1301 Oxford Street - Berkeley 94709 510-848-3988 www. bethelberkeley. org

Speaking about Faith: From “Who am I” to “Where am I”

Kol Nidre 5780 October 9, 2019

Rabbi Yoel H. Kahn L’shanah tovah!

I’m so happy to see you; there is so much we have to talk about…what’s going on inside our country and at our borders, in Israel and in the Amazon and around the world; we are encountering anti-Semitism at home and abroad, even as we wrestle to name and confront four centuries of America’s institutional racism and racial injustice. I admit, I hesitate to open the paper most mornings. Do you share this reluctance?

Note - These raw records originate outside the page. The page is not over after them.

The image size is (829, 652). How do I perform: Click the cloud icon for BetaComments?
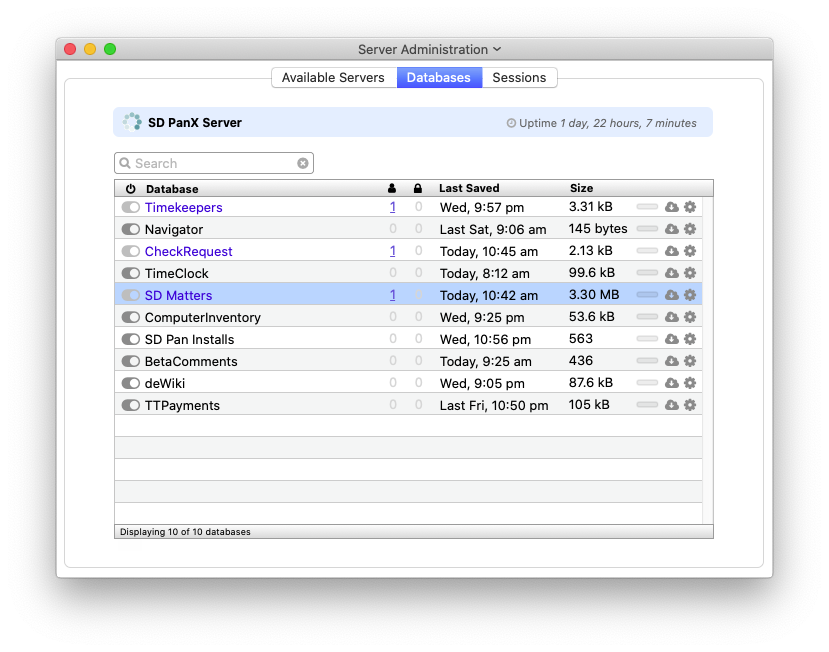(x=672, y=361)
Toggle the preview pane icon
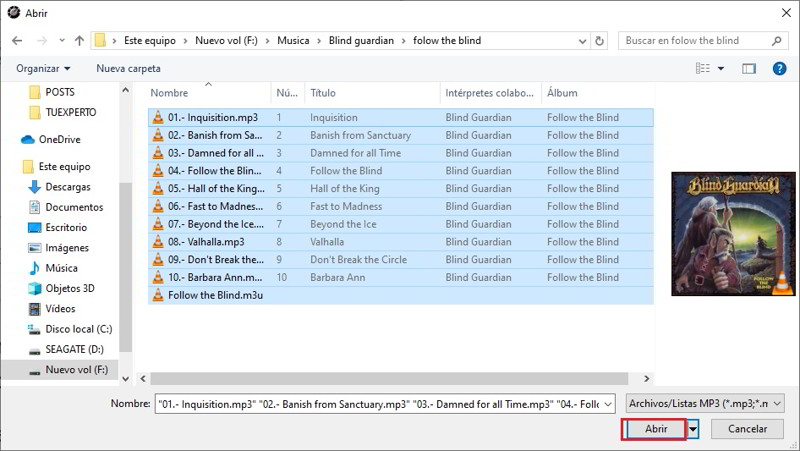Viewport: 800px width, 451px height. pos(749,68)
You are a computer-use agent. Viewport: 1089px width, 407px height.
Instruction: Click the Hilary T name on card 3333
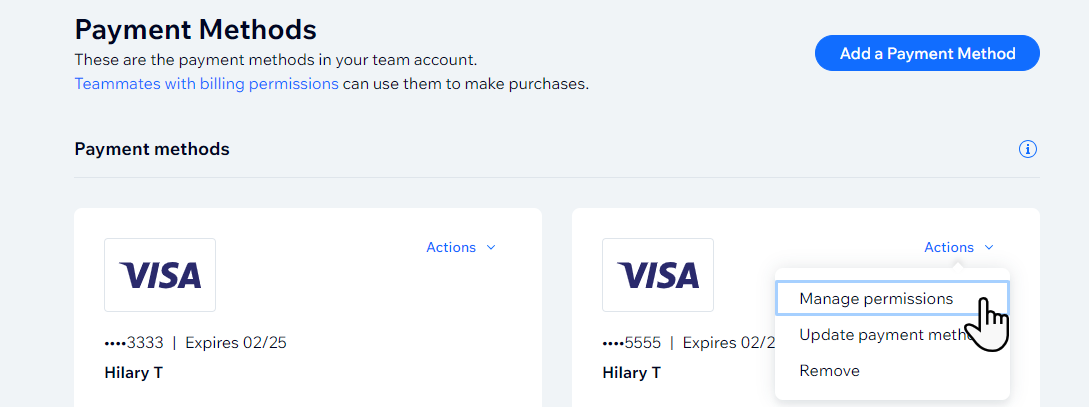pos(133,373)
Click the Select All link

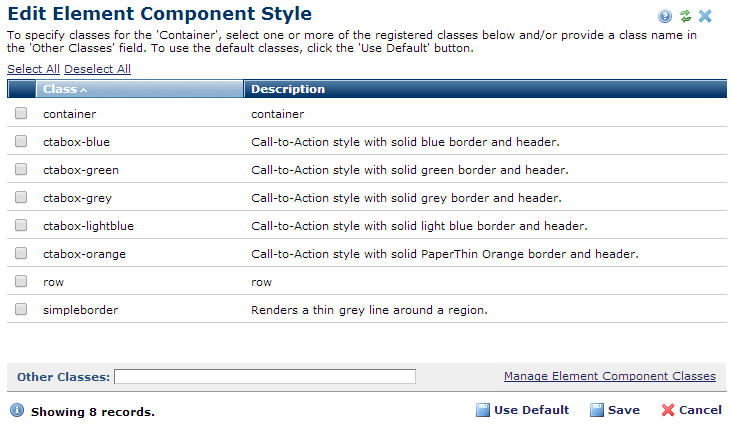click(x=33, y=69)
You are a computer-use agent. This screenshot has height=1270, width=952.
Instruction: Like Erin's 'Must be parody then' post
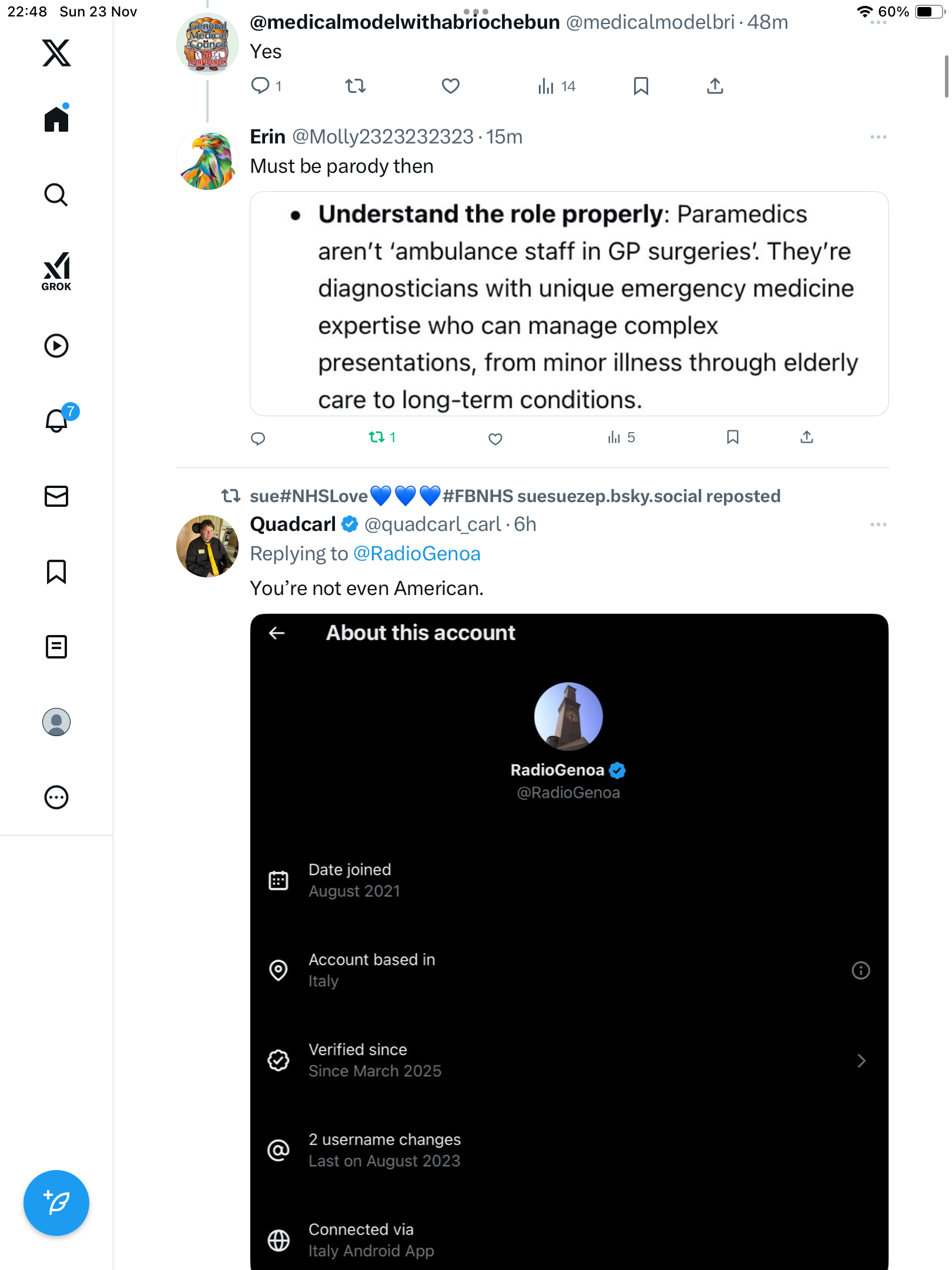tap(495, 439)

And alongside all of these concerns, we are all moving through our own familial and personal lives –each a mixture of joys and sorrows, challenges, setbacks triumphs, and accomplishments, new promotions and new diagnoses. What was the mixture like for you this year?

I have struggled this year – to understand my responsibilities to act; to make sense of the topsy-turvey world outside of me and my power to shape it; and I have struggled with my own personal world, too and my power to shape it.

As a hard-core rationalist, faith has always been problematic for me; faith is about belief, and if you can’t show demonstrable proof, why trust? Even Moses says, again and again, “Trust me because you have seen all this great stuff with your own eyes …. “ But faith, ultimately, is a different genre of knowing; faith is similar to what the British philosopher J. L. Austin called “a speech-act" – an action whose “performance” is realized in our act of saying it; for example, a promise is effected when I utter the words: “I promise….” (I may later break my promise, but I can only break the promise if its real, and the promise became real when I spoke it.) Faith, then, is true through our commitment to it.

For many years, I was hesitant to speak of my own faith lest I betray my father, ever the scientist; now, I have come to understand that he too was a person of deep faith, even if he did not articulate it, and, if he had talked about it, he certainly would never have used Jewish religious language.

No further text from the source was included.